I sincerely hope that over the course of 5 years (providing the coalition can buck the trend and stay together) the private sector does grow in real terms as the public sector shrinks. However, I'm just not that optimistic it will pan out like this.

Without credit expansion (and bank bashing prevents this) and without wage growth (and VAT rises + high unemployment prevents this) I don't see how we are going to grow much.

I'm sorry, but I'm still staring into a horrible economic void. I hope I'm being over-pessimistic.

PJH said...

Firstly, Keynes is dead

Doesn't this presume 'he' was alive to begin with.

Doesn't Keynes attitude's presume that the expenditure of the state can take the place of "the lack of private companies income" assume that the state has 'banked' previous years' excess to spend?
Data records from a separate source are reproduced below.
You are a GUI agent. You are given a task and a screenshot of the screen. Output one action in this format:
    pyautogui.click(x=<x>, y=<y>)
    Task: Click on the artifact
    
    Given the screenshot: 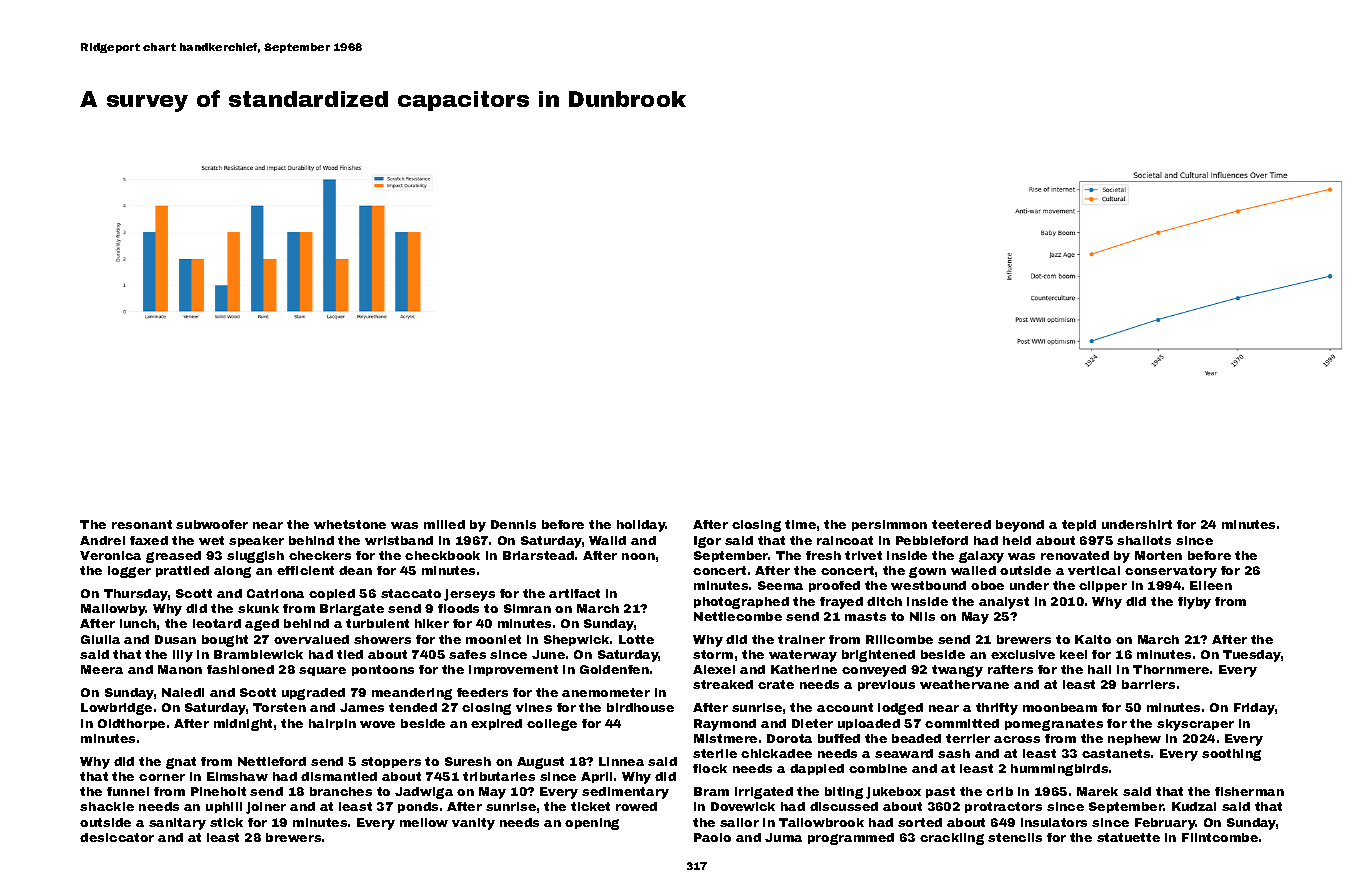 What is the action you would take?
    pyautogui.click(x=574, y=593)
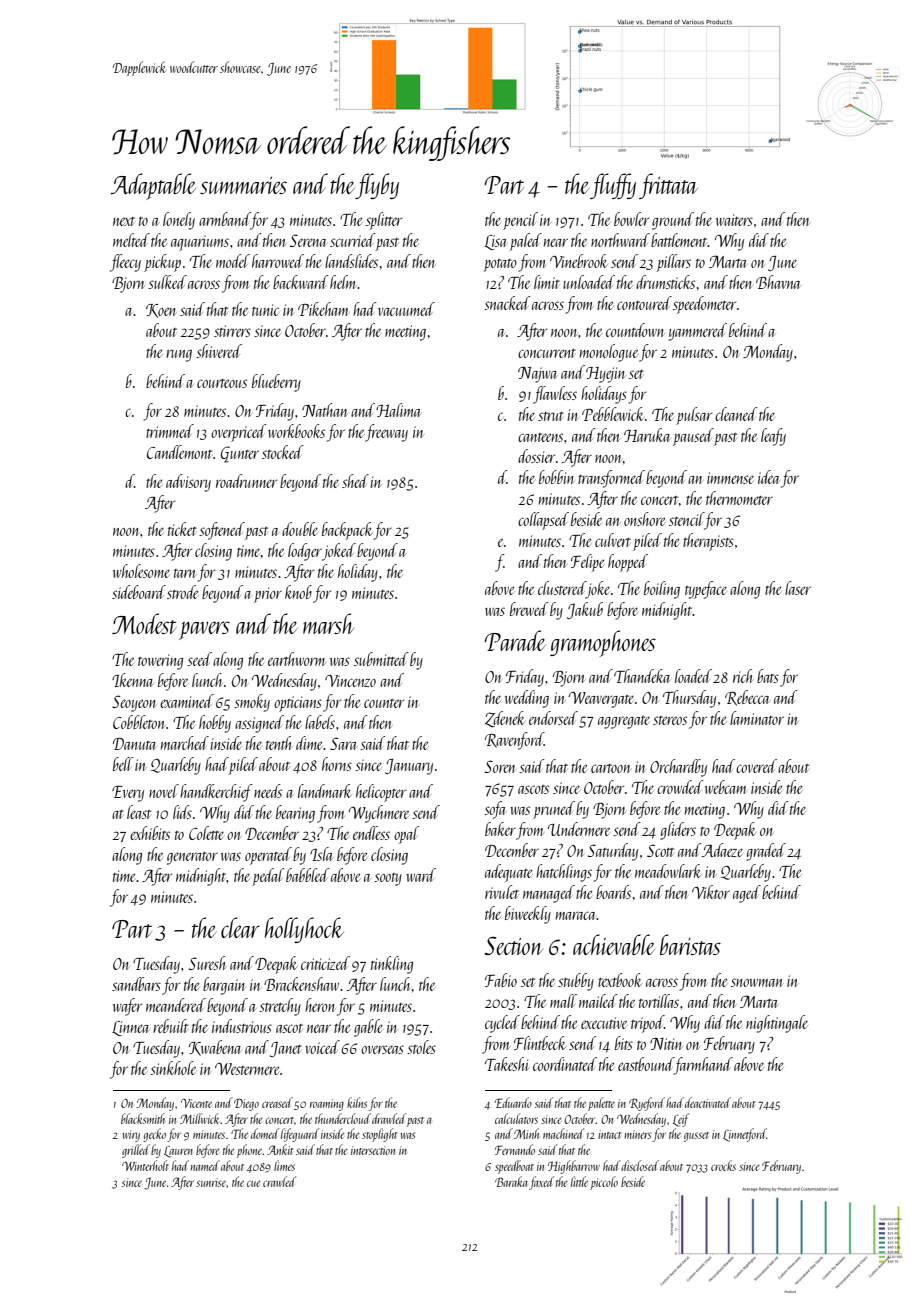 The image size is (924, 1314). What do you see at coordinates (690, 944) in the image?
I see `baristas` at bounding box center [690, 944].
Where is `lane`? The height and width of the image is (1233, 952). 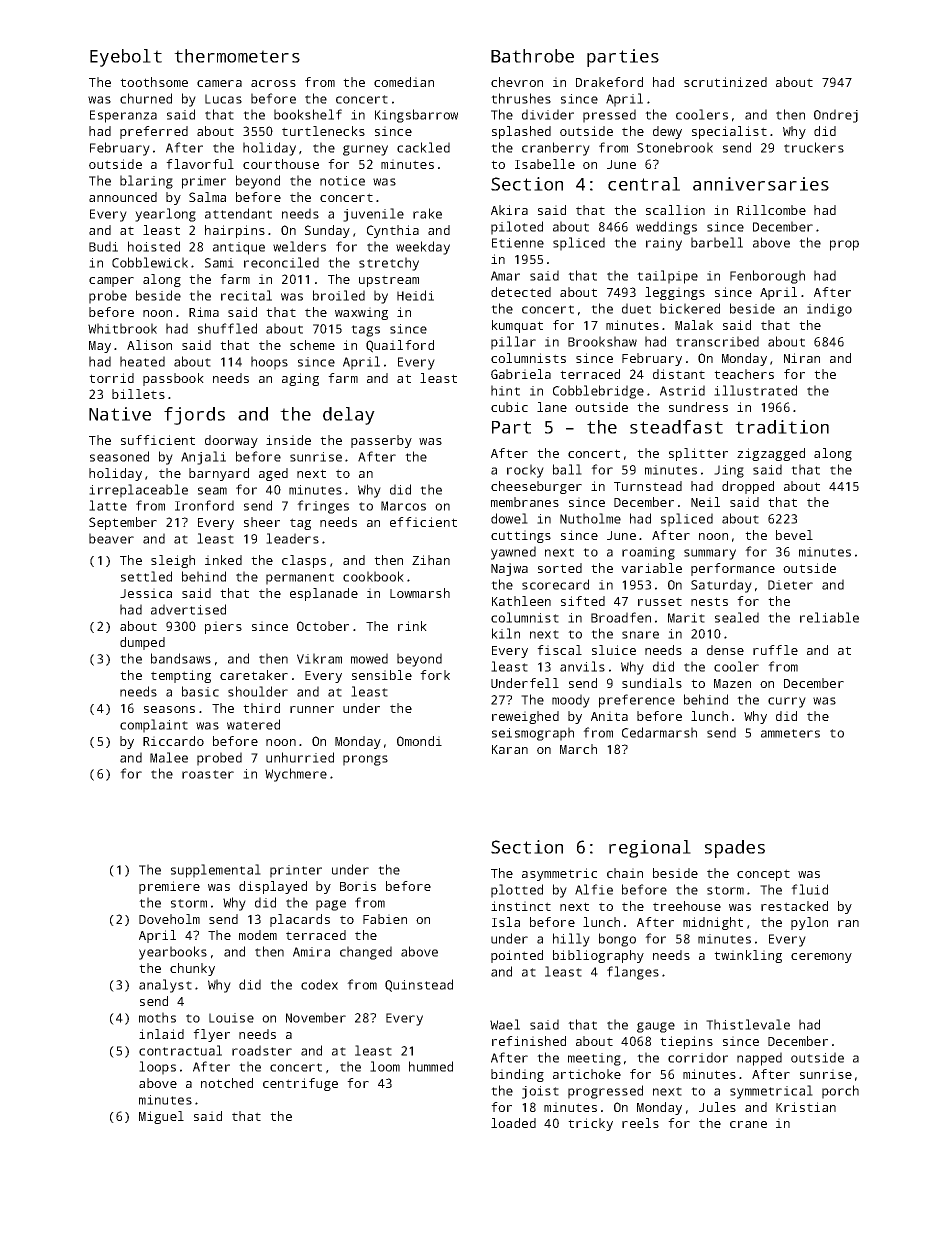 lane is located at coordinates (552, 407).
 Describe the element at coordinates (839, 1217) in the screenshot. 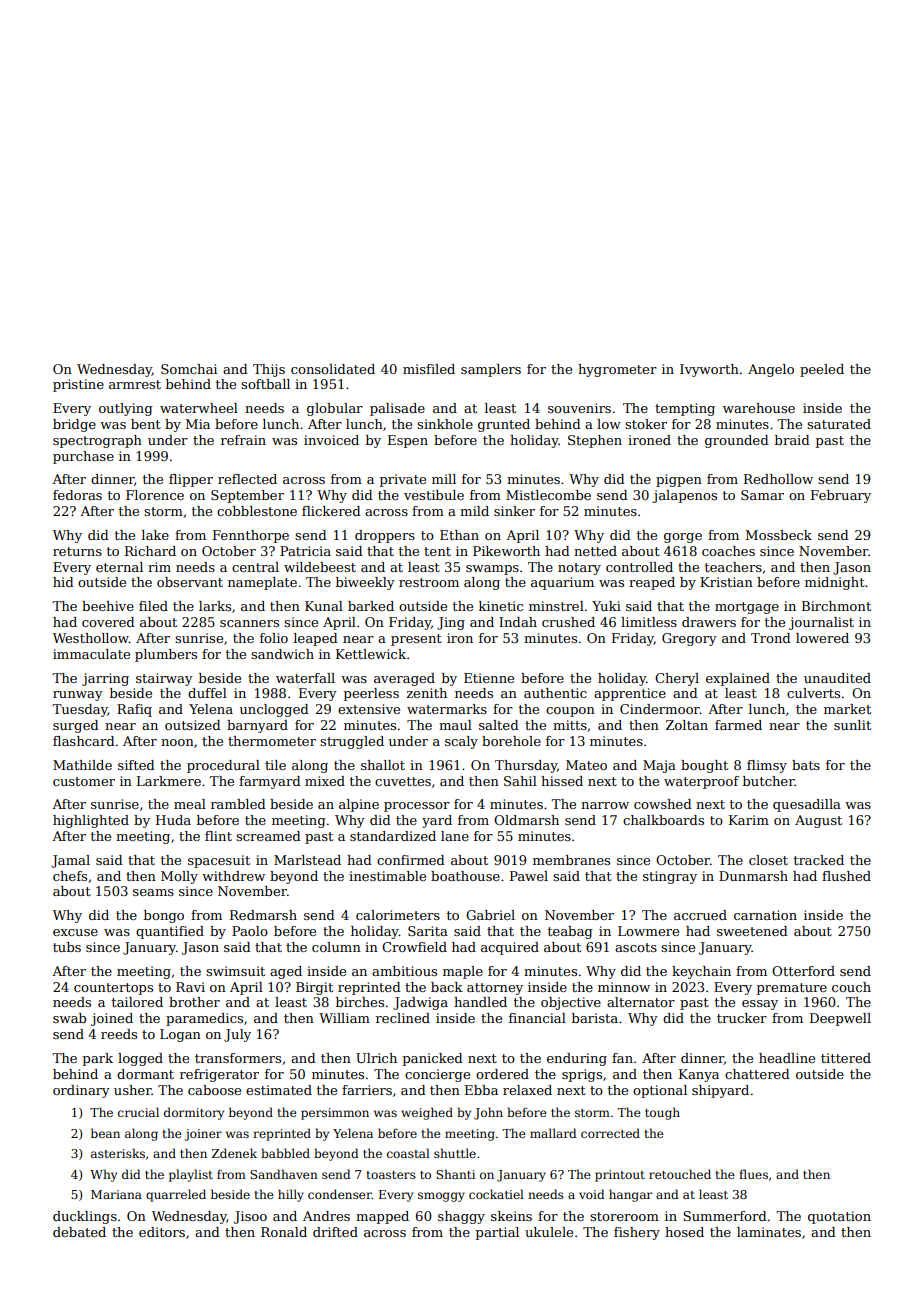

I see `quotation` at that location.
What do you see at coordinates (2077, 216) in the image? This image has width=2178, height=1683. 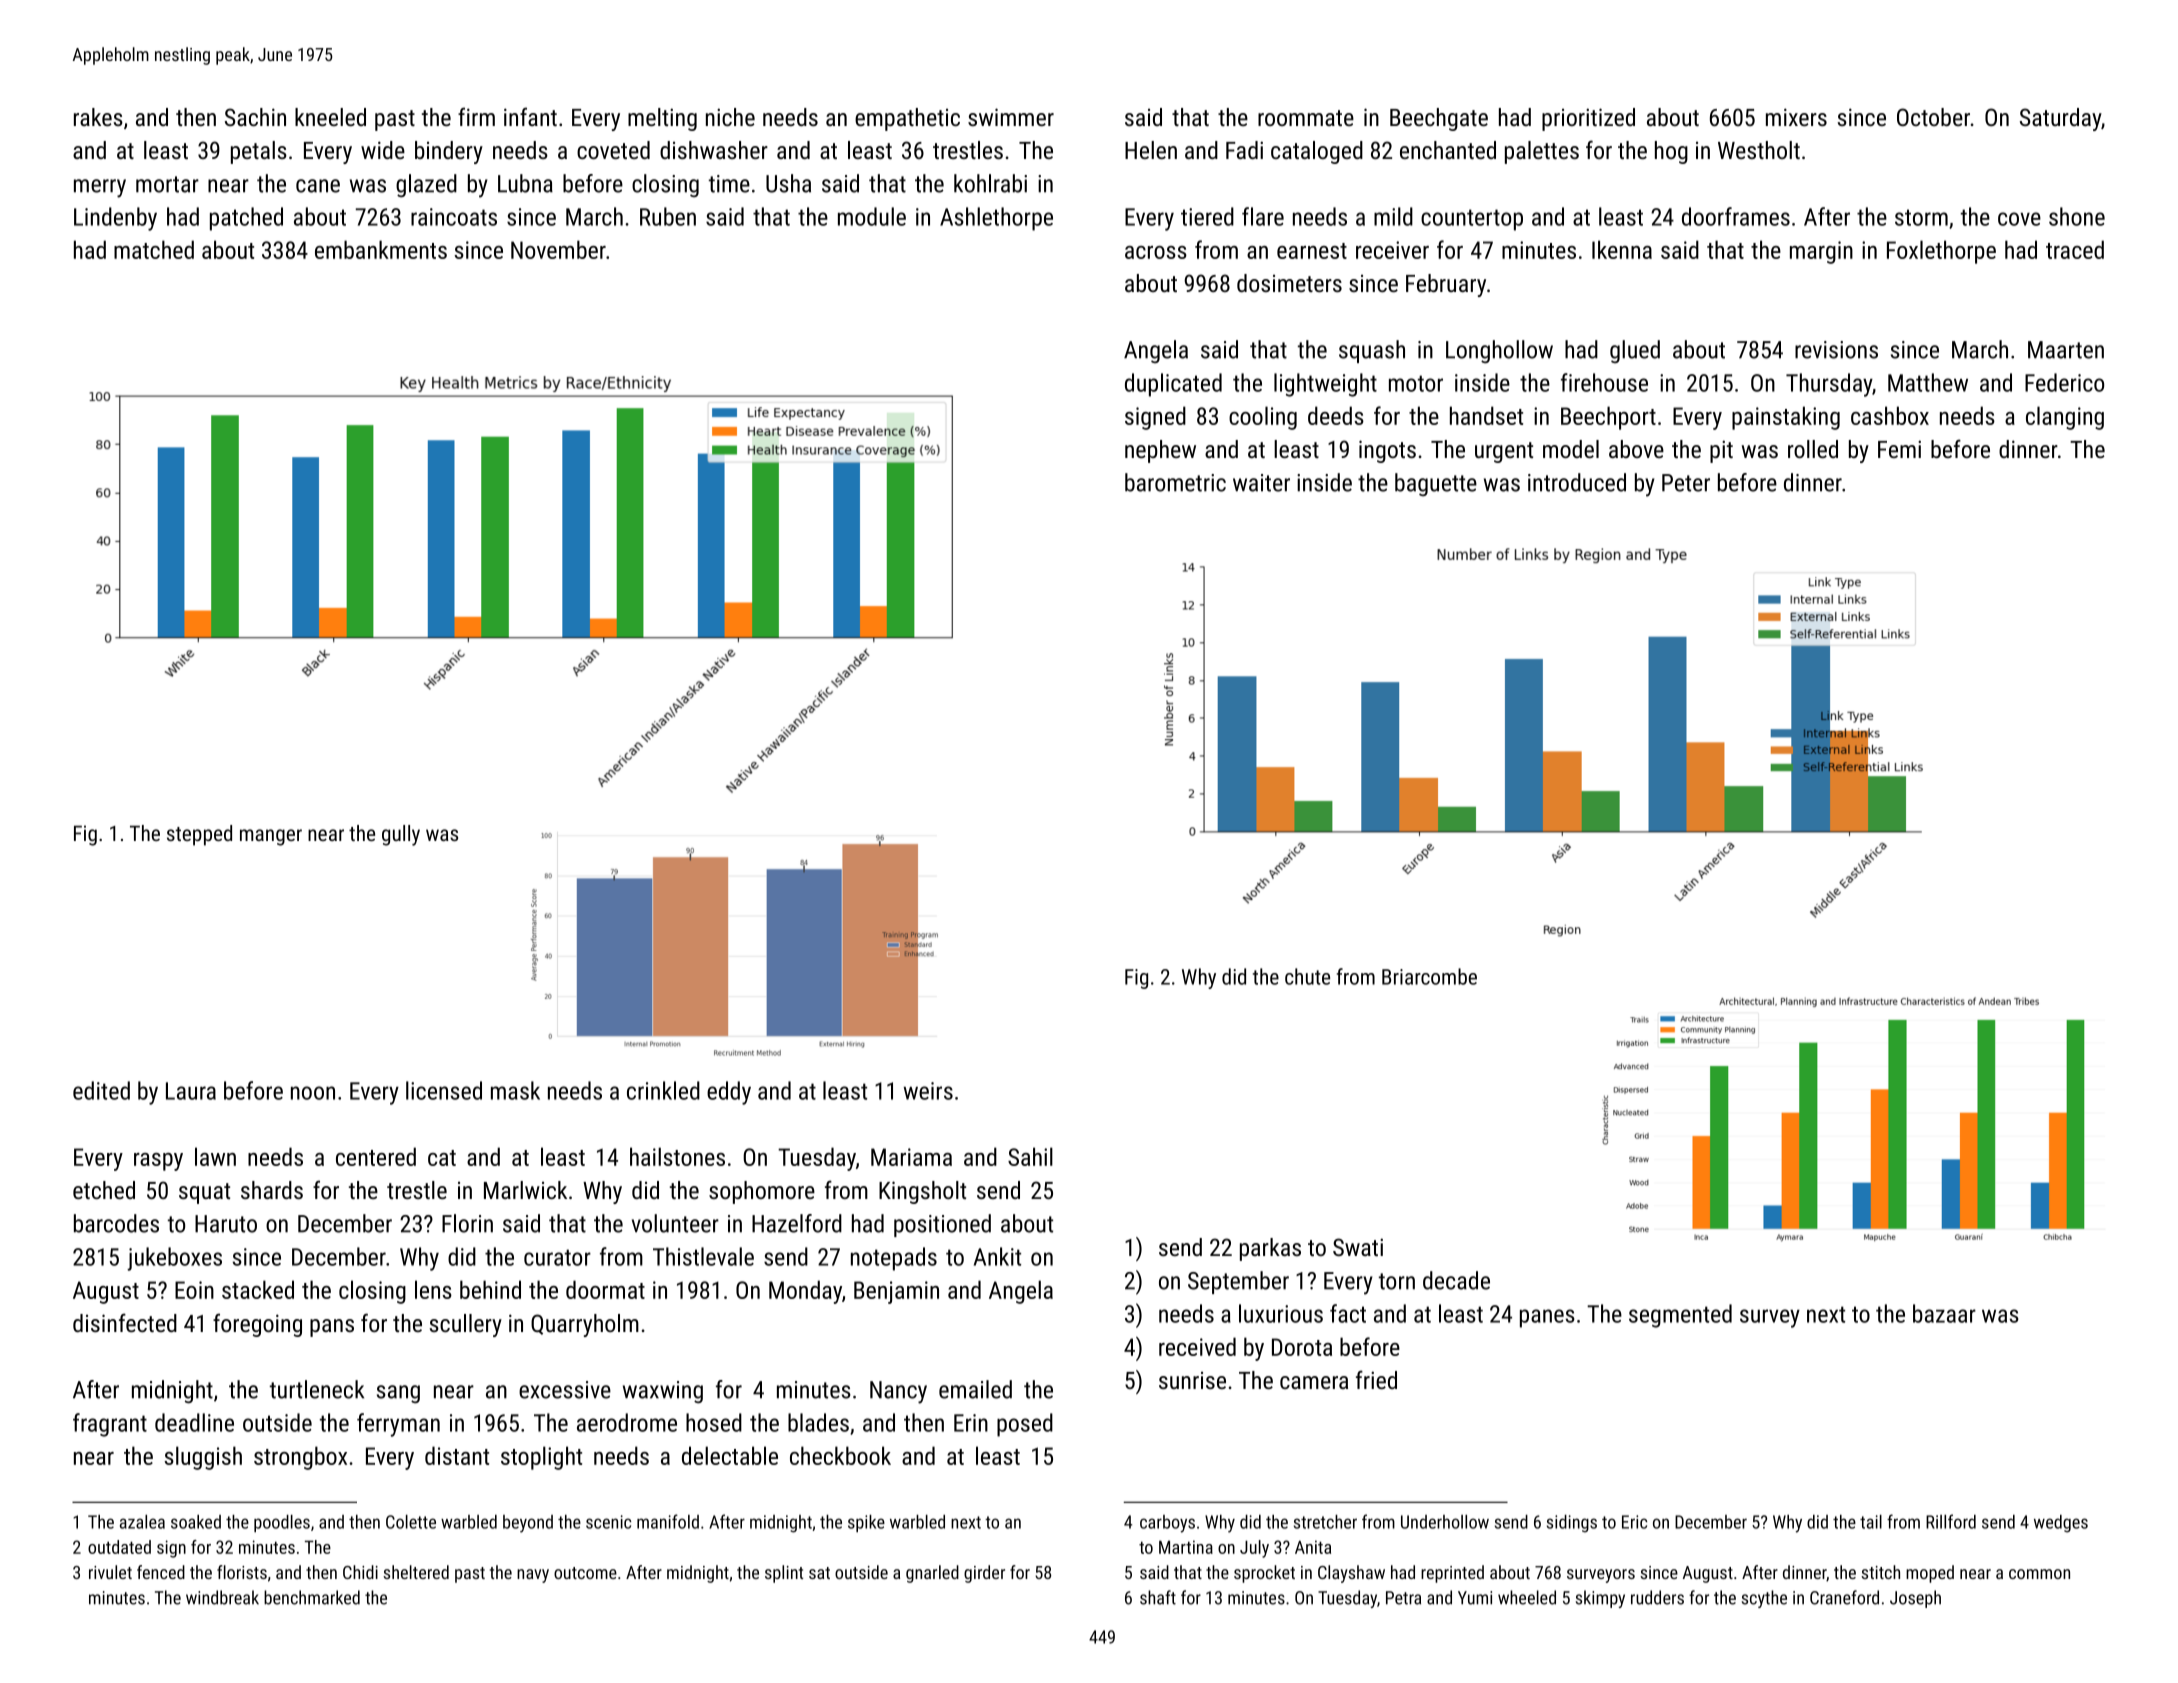 I see `shone` at bounding box center [2077, 216].
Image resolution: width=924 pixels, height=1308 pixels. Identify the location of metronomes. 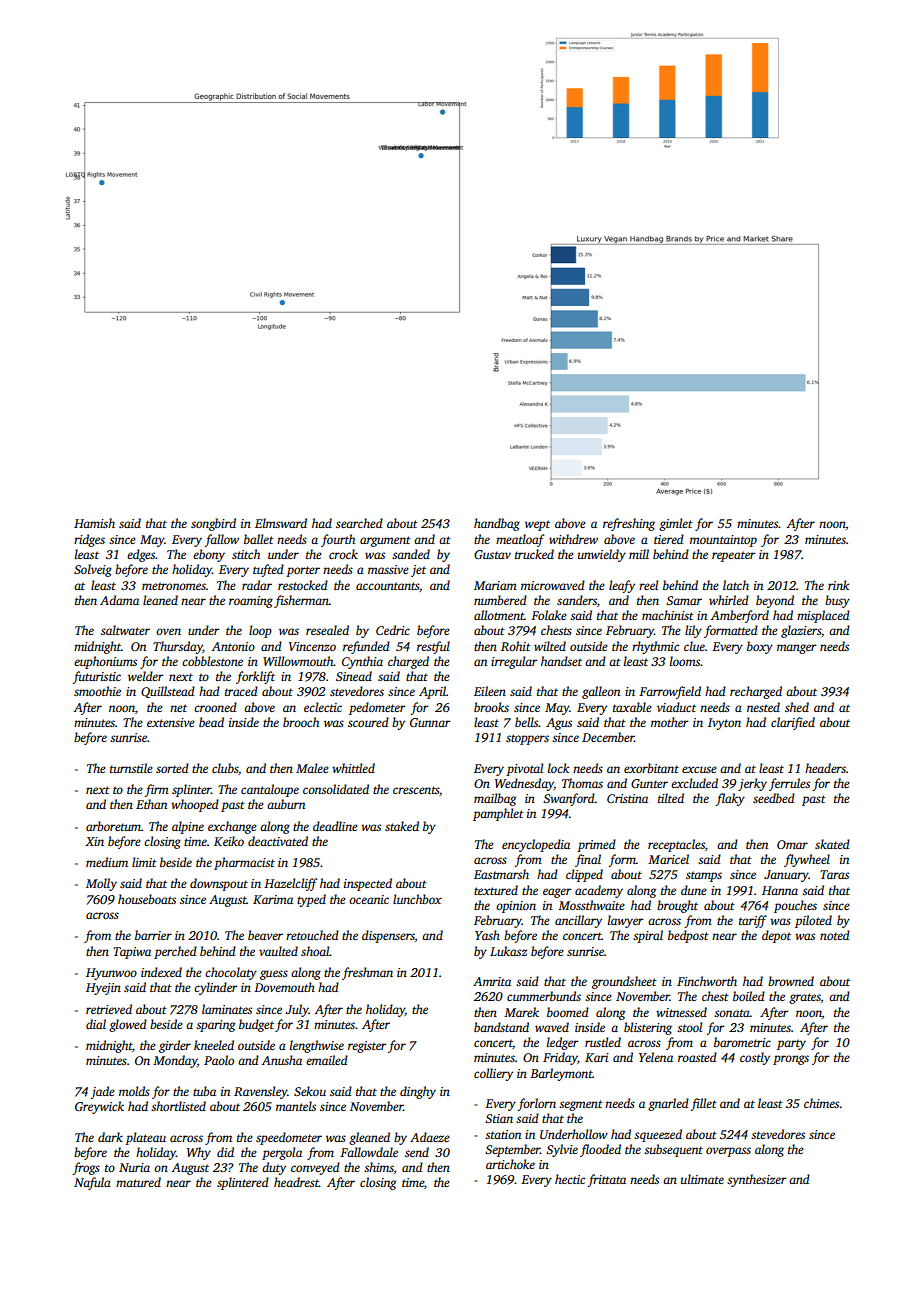
(174, 586).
Rather than spend the next 10 year's income in acheiving the same goal, while igoring the interest on the borrowing of same amount?

Newmania said...

Pontificating Shall Commence ....


I have long thought the historical comparison with Geddes was a little specious in that we have just been through a period of 55% adjusted increase in Government spending prior to stabilisers becoming an issue. We are going back to 2000 not the 1930s and whilst productivity has risen in comparable sectors (where computers have actually reduced costs ) productivity in the Public Sector has become atrocious
I think you are right to question the reality of the cuts .You would think to read the blogasphere that real life and policy were separated only by the flick of a policy lever. Balls ...and not the Edward kind. Each bureaucracy will fight its corner front line services will be cut back room left good services dispensed with and bad ones kept. This is as unavoidable as hosing loafers with taxpayers money so as to ensure real want is catered for .
I happen to know about the shenanigans surrounding which courts will be shut in Sussex .I promise you the Nation`s weal is in no-ones agenda and the same goes for schoolsJust as New labour never delivered their tax revenue estimates , or in the early period ,their spending commitments , these cuts will be slower messier and as political than EconomicThis is why we have to start hard and fast because the outcome will be far less so. (Incidentally the OBR pointed to some inflationary pressure arising form this budget )

Given that, like Caroline Lucas , I have the unimpeachable qualification of a crappy Degree in English Lit , I have forgotten , you may rest assured I know best about the Economy .Everyone be quiet and listen to me ...now let me see where were those tea leaves ?

Steven_L said...

Looks like a certain ex-Treasury official agrees with me - there are no cuts!

See! Nick? Blue Eyes? Told you so! Or as we say oop North "Teck it on the chin!"